_Task to complete_
Print out the lines of the records word for word, starting with the line that contains "In order to click on Adonns" and continuing through the line that contains "Looking at the image, I should click on (248, 57).".

_Given data_

>>>

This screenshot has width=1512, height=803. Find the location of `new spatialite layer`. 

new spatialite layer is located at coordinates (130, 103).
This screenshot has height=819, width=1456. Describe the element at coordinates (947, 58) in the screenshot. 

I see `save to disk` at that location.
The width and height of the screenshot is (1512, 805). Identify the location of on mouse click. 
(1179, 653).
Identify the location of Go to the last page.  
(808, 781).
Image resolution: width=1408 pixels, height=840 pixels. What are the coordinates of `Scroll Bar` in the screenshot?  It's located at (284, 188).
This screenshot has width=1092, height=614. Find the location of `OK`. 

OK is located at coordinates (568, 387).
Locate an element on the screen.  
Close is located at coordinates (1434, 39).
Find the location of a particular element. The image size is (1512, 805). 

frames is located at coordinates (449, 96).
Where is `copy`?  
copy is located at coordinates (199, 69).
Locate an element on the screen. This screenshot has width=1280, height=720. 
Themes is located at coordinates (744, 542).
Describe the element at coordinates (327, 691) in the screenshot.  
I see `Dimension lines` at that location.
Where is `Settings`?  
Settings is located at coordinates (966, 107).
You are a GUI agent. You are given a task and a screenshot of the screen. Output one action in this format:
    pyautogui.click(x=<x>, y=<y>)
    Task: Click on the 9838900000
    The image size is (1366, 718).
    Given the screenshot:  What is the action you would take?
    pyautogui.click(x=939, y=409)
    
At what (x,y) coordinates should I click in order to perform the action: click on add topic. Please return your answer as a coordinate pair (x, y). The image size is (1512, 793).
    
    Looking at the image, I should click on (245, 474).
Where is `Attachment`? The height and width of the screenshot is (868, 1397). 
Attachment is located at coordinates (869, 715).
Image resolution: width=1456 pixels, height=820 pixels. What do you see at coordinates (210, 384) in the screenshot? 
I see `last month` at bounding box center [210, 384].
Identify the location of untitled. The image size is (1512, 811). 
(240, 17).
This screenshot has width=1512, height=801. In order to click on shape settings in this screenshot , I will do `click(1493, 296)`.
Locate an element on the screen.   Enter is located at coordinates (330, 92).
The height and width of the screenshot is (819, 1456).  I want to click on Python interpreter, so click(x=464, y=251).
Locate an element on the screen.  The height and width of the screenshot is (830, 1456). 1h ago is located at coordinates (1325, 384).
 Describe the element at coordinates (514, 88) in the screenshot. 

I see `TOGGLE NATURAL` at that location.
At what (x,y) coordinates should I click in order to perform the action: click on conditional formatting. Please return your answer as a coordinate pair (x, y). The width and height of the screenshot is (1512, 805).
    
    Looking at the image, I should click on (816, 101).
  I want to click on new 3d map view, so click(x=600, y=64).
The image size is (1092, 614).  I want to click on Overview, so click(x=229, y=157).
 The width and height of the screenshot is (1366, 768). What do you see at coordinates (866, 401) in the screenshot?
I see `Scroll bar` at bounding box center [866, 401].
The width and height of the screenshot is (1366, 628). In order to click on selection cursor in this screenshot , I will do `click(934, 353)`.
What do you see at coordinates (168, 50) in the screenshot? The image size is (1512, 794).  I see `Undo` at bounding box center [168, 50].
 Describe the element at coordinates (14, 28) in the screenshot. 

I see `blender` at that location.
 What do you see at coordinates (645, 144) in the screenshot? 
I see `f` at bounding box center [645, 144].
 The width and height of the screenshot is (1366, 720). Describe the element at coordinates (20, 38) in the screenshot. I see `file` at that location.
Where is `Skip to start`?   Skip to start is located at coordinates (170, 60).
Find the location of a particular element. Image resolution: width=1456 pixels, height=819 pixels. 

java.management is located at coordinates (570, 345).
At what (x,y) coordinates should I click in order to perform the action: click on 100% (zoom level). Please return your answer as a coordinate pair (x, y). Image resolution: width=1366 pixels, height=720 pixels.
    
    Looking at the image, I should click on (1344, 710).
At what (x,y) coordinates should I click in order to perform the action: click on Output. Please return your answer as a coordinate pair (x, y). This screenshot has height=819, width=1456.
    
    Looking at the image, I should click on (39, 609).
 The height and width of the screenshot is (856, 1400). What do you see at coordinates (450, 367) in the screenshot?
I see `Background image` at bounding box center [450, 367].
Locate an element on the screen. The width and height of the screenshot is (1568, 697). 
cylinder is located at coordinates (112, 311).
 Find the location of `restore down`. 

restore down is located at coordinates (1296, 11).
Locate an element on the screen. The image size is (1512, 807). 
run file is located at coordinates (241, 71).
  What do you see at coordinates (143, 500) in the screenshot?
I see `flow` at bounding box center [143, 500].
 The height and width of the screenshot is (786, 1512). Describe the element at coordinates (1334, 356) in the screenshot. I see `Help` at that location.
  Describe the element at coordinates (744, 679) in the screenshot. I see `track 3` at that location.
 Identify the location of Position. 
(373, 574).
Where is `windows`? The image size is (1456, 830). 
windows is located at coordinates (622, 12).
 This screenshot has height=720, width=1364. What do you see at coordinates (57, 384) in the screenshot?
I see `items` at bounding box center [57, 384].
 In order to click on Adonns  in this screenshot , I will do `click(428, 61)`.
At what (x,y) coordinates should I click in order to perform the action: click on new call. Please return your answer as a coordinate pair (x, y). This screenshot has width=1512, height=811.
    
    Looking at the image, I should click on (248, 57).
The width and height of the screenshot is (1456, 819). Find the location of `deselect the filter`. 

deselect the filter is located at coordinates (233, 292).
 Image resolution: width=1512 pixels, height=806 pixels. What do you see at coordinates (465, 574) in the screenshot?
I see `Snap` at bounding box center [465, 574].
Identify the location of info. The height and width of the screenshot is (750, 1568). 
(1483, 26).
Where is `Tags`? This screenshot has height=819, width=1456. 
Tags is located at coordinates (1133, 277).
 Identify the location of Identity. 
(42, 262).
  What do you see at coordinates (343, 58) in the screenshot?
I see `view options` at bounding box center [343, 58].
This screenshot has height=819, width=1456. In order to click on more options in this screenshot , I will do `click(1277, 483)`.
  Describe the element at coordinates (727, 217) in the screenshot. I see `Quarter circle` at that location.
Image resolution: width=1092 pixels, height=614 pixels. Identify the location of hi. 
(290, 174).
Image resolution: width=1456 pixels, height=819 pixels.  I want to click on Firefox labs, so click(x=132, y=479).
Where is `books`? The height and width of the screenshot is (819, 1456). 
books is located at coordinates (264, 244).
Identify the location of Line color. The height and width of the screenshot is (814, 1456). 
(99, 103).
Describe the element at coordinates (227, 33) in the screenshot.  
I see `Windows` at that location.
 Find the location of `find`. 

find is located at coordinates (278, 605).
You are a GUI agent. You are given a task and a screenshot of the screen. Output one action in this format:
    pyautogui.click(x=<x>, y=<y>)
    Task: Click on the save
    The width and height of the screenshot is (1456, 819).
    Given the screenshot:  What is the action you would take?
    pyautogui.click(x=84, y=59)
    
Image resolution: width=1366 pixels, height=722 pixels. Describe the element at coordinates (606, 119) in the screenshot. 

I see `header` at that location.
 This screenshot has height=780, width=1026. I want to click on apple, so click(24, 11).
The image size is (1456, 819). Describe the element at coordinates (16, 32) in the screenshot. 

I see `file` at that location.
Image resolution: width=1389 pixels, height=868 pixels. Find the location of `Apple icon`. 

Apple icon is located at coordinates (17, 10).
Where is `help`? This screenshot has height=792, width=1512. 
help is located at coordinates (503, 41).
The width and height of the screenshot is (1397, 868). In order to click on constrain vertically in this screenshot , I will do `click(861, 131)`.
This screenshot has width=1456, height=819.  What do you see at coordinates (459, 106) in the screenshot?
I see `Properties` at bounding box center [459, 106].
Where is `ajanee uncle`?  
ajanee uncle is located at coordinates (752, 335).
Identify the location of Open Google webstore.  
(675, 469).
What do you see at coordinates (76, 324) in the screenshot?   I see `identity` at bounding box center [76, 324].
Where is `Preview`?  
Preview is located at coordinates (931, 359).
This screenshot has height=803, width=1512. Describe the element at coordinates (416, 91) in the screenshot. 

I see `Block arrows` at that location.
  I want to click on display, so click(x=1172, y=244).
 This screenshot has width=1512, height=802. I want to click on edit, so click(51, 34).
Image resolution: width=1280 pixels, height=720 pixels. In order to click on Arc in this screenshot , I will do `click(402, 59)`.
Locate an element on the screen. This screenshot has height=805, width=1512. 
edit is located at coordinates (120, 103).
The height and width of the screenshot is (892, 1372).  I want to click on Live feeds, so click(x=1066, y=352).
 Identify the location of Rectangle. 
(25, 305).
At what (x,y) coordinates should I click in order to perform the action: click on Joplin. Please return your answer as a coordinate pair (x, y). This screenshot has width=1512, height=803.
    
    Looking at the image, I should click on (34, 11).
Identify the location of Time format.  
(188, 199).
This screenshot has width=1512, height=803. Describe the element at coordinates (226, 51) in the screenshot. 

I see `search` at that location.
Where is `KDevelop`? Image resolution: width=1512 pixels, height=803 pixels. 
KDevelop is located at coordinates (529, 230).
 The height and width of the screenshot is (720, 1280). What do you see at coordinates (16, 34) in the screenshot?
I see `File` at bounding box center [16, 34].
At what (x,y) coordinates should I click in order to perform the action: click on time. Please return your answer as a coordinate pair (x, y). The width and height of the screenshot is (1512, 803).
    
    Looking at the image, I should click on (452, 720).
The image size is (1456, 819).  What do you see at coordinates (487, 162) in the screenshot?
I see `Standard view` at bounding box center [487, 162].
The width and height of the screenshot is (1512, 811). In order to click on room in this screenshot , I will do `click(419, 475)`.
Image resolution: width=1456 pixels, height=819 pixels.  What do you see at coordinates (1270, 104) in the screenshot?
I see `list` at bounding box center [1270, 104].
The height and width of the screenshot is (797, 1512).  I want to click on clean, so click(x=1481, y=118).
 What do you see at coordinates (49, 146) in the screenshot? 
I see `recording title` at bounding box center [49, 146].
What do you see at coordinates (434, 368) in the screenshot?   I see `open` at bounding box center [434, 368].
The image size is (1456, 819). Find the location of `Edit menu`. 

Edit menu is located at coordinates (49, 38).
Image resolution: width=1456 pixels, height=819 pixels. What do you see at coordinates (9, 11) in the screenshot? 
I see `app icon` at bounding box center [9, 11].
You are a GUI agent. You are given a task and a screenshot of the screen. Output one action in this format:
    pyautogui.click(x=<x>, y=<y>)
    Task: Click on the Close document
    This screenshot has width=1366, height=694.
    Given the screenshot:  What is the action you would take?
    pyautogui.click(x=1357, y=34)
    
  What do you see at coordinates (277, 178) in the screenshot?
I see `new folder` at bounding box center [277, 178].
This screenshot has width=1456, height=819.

<<<

_Problem solution_
 In order to click on Adonns  in this screenshot , I will do `click(428, 61)`.
At what (x,y) coordinates should I click in order to perform the action: click on new call. Please return your answer as a coordinate pair (x, y). This screenshot has width=1512, height=811.
    
    Looking at the image, I should click on (248, 57).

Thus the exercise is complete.